2026-05-08
The belief engine had a sensible invariant that became wrong in the endgame.
It tracked how many opponent pieces of each type could remain. If the original queen had been captured, then a particle containing an opponent queen looked impossible. That is a good constraint in ordinary positions. It keeps the generator from hallucinating material the player knows is gone.
Then a pawn promoted.
In the annotated run, the original queen was off the board, but a promoted pawn had legally become a new queen. The old invariant still said queen <= 0, so the belief system rejected legal worlds. That pushed the engine toward generic CSP reseeding at exactly the moment it needed continuity.
The user diagnosis was the important part: strict rules and soft rules are both needed, but strict rules have to be the right conservation laws.

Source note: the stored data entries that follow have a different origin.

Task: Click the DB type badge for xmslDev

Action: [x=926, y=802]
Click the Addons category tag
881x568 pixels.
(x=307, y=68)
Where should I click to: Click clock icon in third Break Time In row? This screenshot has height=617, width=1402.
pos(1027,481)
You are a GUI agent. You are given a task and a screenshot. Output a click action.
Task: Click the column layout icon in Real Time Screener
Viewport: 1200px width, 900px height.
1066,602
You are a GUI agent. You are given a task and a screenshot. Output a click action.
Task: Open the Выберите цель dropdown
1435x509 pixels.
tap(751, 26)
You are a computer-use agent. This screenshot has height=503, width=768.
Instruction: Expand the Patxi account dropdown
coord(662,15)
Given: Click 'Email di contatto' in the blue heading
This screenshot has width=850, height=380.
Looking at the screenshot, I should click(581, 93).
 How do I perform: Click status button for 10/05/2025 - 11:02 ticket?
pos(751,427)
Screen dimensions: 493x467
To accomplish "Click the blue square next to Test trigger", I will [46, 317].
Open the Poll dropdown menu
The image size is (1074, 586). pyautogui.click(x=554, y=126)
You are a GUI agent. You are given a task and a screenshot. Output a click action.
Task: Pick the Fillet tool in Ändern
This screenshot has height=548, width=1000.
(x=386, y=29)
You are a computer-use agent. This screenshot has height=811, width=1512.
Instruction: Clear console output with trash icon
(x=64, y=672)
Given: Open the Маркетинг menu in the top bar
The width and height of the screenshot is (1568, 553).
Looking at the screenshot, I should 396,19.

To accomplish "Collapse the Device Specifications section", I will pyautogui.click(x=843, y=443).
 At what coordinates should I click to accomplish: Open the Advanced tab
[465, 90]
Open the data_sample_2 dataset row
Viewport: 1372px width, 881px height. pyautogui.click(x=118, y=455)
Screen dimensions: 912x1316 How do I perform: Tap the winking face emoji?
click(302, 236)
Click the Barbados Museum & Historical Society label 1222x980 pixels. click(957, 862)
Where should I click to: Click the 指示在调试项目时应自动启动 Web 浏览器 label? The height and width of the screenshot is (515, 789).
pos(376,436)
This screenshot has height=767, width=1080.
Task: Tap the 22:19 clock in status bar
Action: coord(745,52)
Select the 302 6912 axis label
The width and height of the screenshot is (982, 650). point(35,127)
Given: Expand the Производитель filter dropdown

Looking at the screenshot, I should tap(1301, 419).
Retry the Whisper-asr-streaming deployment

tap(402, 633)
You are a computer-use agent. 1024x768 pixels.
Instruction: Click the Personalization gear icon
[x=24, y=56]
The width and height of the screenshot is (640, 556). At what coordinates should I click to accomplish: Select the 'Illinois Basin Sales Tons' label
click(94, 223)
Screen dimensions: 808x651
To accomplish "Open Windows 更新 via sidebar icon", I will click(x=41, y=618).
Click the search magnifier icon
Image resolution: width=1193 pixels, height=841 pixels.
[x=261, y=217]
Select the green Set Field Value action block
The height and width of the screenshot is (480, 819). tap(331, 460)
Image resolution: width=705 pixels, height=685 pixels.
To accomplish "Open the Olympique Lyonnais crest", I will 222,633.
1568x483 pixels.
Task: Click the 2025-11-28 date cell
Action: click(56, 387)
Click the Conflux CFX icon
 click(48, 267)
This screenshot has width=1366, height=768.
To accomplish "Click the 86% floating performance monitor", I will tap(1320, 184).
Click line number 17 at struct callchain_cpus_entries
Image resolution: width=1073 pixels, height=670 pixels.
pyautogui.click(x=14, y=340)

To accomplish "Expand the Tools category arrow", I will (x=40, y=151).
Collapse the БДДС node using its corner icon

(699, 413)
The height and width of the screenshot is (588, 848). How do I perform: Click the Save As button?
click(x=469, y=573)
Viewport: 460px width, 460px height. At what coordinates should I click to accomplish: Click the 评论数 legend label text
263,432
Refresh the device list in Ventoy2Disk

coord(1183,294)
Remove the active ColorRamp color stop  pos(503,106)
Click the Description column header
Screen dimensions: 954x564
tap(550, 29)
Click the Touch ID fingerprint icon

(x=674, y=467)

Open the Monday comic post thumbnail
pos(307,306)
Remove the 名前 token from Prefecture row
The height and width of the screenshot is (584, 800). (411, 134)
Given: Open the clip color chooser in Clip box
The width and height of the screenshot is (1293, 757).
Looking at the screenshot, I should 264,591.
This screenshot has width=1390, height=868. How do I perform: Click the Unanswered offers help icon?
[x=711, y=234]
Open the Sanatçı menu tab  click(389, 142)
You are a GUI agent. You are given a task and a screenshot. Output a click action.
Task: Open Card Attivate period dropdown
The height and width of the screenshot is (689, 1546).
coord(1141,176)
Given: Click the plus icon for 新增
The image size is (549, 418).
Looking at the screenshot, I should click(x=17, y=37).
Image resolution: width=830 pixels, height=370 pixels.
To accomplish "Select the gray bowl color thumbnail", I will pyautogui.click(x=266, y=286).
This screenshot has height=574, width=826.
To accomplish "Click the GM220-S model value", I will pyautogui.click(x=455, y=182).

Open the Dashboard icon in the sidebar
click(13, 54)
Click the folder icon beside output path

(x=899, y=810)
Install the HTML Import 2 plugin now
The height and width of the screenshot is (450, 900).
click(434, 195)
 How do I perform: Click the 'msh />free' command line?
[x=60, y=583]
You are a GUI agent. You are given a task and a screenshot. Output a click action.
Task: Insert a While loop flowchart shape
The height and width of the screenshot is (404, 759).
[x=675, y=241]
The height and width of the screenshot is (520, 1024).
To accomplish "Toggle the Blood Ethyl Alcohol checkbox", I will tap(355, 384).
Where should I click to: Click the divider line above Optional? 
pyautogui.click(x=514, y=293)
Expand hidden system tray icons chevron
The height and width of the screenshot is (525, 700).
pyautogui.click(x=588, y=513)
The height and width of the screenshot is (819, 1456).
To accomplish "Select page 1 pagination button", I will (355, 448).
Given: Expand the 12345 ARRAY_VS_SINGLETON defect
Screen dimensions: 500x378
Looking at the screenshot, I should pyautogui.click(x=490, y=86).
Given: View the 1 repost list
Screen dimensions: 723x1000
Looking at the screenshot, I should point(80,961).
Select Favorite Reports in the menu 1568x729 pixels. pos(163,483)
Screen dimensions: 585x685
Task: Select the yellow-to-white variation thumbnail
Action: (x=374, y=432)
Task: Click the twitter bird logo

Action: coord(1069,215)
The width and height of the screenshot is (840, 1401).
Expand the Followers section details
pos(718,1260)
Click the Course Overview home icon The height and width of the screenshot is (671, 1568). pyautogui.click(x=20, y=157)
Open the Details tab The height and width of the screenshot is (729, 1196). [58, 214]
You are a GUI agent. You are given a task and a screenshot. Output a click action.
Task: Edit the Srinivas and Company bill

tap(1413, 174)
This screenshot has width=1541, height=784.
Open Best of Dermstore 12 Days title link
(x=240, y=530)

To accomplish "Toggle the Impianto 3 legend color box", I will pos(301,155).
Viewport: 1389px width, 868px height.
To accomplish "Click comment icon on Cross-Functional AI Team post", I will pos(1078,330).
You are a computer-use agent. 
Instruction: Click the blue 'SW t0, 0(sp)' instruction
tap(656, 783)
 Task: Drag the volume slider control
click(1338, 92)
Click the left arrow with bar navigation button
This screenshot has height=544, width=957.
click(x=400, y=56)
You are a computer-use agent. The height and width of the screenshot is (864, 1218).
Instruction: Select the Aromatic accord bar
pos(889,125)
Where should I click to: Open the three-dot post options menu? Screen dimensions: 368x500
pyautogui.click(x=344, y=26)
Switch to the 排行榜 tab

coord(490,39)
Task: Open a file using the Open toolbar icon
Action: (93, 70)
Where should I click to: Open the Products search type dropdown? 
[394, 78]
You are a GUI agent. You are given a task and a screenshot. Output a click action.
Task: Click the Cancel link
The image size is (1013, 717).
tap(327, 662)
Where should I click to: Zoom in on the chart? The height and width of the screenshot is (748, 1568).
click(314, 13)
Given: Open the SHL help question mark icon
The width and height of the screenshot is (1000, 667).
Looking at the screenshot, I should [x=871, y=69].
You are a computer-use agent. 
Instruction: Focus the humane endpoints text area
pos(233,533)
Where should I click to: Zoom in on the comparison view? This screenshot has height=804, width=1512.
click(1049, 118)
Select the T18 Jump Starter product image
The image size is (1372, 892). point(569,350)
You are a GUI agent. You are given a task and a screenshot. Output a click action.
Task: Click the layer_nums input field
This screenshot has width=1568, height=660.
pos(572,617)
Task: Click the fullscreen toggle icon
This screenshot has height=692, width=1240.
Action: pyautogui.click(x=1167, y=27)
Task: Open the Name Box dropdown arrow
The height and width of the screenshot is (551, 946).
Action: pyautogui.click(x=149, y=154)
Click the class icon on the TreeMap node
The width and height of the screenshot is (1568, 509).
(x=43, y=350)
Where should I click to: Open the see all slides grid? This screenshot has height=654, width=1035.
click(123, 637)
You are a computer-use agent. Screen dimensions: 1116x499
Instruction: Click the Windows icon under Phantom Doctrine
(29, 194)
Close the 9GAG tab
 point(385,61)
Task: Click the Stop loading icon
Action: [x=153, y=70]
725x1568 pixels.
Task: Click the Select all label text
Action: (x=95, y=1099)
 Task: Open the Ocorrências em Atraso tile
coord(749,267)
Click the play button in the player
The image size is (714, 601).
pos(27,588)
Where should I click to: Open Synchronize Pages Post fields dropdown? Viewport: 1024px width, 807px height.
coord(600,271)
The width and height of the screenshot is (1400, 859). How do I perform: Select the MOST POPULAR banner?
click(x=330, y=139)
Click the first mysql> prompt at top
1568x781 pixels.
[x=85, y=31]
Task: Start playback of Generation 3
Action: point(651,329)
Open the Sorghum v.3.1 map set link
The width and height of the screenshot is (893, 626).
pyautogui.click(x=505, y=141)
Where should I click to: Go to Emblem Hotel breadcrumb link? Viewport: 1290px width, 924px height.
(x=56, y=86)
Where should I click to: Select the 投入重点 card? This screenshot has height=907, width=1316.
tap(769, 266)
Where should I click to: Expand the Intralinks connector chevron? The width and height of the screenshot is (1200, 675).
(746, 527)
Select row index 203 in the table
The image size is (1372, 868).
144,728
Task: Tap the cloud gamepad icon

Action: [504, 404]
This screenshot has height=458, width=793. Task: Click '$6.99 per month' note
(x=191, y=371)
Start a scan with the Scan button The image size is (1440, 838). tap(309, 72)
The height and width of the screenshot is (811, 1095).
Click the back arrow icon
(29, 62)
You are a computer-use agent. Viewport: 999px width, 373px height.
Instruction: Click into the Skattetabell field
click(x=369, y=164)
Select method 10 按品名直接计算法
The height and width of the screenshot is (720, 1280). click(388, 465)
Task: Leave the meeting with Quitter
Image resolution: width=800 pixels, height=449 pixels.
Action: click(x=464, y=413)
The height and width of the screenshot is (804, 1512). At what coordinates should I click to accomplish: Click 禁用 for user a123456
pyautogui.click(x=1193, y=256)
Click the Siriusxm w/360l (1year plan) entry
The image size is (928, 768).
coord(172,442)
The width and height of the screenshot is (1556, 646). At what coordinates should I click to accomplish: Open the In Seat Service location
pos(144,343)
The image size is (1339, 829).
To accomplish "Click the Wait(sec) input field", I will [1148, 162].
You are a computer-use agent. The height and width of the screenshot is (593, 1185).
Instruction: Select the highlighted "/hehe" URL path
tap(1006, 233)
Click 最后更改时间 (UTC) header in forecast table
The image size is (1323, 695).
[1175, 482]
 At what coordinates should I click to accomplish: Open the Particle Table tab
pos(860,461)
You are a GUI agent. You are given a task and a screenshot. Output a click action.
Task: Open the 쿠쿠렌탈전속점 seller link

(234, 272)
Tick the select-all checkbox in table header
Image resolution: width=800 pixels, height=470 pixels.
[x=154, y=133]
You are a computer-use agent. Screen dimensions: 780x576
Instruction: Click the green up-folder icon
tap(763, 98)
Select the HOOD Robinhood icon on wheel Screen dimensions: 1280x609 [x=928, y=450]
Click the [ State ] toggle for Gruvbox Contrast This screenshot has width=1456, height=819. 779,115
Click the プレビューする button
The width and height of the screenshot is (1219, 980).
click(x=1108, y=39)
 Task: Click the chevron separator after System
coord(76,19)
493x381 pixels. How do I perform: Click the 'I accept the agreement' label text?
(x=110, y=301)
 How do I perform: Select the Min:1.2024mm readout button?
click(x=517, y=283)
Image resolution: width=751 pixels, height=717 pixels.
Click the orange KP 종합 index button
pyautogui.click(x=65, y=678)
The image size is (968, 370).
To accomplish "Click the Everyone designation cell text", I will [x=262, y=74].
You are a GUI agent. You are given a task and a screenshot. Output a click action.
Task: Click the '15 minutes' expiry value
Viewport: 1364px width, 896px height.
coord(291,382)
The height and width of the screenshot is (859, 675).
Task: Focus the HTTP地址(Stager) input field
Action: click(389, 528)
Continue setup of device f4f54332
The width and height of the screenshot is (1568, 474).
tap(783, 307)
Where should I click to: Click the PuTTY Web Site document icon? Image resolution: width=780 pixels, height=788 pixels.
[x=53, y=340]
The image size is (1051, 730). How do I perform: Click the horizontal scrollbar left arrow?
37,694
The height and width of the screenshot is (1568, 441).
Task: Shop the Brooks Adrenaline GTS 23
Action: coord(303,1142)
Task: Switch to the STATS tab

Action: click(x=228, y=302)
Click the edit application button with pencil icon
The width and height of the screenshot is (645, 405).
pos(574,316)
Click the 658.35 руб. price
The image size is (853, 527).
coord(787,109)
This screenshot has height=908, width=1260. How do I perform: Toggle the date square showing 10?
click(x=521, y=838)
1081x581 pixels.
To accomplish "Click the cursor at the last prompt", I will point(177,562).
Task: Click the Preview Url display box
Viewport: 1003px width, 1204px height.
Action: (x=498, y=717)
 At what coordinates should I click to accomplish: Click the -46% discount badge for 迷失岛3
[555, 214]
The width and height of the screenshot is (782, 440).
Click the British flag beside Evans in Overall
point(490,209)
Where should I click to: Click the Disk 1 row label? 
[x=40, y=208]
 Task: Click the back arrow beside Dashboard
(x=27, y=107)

Bishops cannot change square color. Pawns cannot move backward. A captured original queen cannot reappear. But “there can be no queen” is not strict after promotion exists.
The fix changed the count constraint from fixed piece-type ceilings to promotion-compensated conservation. Non-pawn excess can be legal when it is paid for by missing opponent pawns. A promoted queen is not a violation if the pawn accounting explains where it came from.
After that change, the targeted endgame replay stopped triggering the generic CSP reseed and the hard-fact validator stayed clean. The full local Python suite also passed.
That is the pattern I want to keep pressing on the particle generator. It should get stricter about hard facts, not looser. But when a hard fact is actually a derived invariant, it has to encode the real chess conservation rule instead of the convenient early-game approximation.
Once promotion exists, material-count invariants need conservation rules, not fixed piece-type ceilings.